== Exercise prompt ==
From the records below, transcribe only the lines running from the one with "Given: Click the Bytes column header" through the one with "You are a computer-use agent. The". Keep both of those end lines.

== Materials provided ==
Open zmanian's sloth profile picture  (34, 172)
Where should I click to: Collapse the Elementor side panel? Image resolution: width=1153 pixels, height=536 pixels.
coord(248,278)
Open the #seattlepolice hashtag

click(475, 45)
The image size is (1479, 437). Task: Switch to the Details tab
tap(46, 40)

* * *

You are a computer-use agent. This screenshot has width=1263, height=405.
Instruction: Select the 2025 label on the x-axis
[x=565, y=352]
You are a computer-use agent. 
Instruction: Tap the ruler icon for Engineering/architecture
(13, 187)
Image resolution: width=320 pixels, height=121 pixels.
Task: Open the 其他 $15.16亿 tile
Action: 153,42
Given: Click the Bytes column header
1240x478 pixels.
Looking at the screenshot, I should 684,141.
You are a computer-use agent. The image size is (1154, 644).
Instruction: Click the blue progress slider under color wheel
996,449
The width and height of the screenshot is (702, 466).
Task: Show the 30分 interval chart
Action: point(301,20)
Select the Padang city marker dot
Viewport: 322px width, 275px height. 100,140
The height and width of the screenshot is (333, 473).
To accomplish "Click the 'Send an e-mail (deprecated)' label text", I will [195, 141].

== Response below ==
Given: Click the Bytes column header
1240x478 pixels.
Looking at the screenshot, I should 684,141.
You are a computer-use agent. The image size is (1154, 644).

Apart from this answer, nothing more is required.